Dengan perasaan gundah karena rusaknya satu perahu, akhirnya tim tetap memutuskan turun dengan dua perahu. Yaitu satu perahu merk Avon dengan warna abu-abu, serta satu perahu buatan dalam negeri, Boogie yang berwarna-warni mentereng. Karena warnanya inilah, maka perahu berkapasitas enam orang ini dinamakan Nano-nano.

Siaplah kami sekarang pergi. Lengkap dengan tas-tas terikat di tengah perahu. Persiapan makan sudah dilebihkan dua hari. Jadi kalau ada kejadian sehingga ekspedisi melebihi tenggat waktu tiga hari, bisa diantisipasi. Persiapan menginap juga tampaknya telah terpenuhi. Flysheet, lengkap dengan matras, ponco, sleeping bag, pakaian pribadi dan perabot memasak. Anggota tim berjumlah 11 orang.

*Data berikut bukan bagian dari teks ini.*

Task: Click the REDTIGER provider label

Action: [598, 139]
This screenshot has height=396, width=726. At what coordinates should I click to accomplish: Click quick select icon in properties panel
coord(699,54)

Pasca semua persiapan pengarungan, dayung dikayuh dan perahu mulai menari mengikuti arus menuju hilir. Hari ini, tepat di hari kemerdekaan Republik Indonesia ke-60, jeram-jeram Batang Langkup untuk pertama kalinya dicumbui oleh para pengarungnya.

Jeram Gluguh

Pengarungan dibuka dengan beberapa jeram berarus tenang di Sungai Mantenang. Sungai ini menjadi jalur pengantar kami menuju Batang Langkup. Kondisi arusnya yang tenang membuatnya terkategori dalam bagian sungai berkelas dua.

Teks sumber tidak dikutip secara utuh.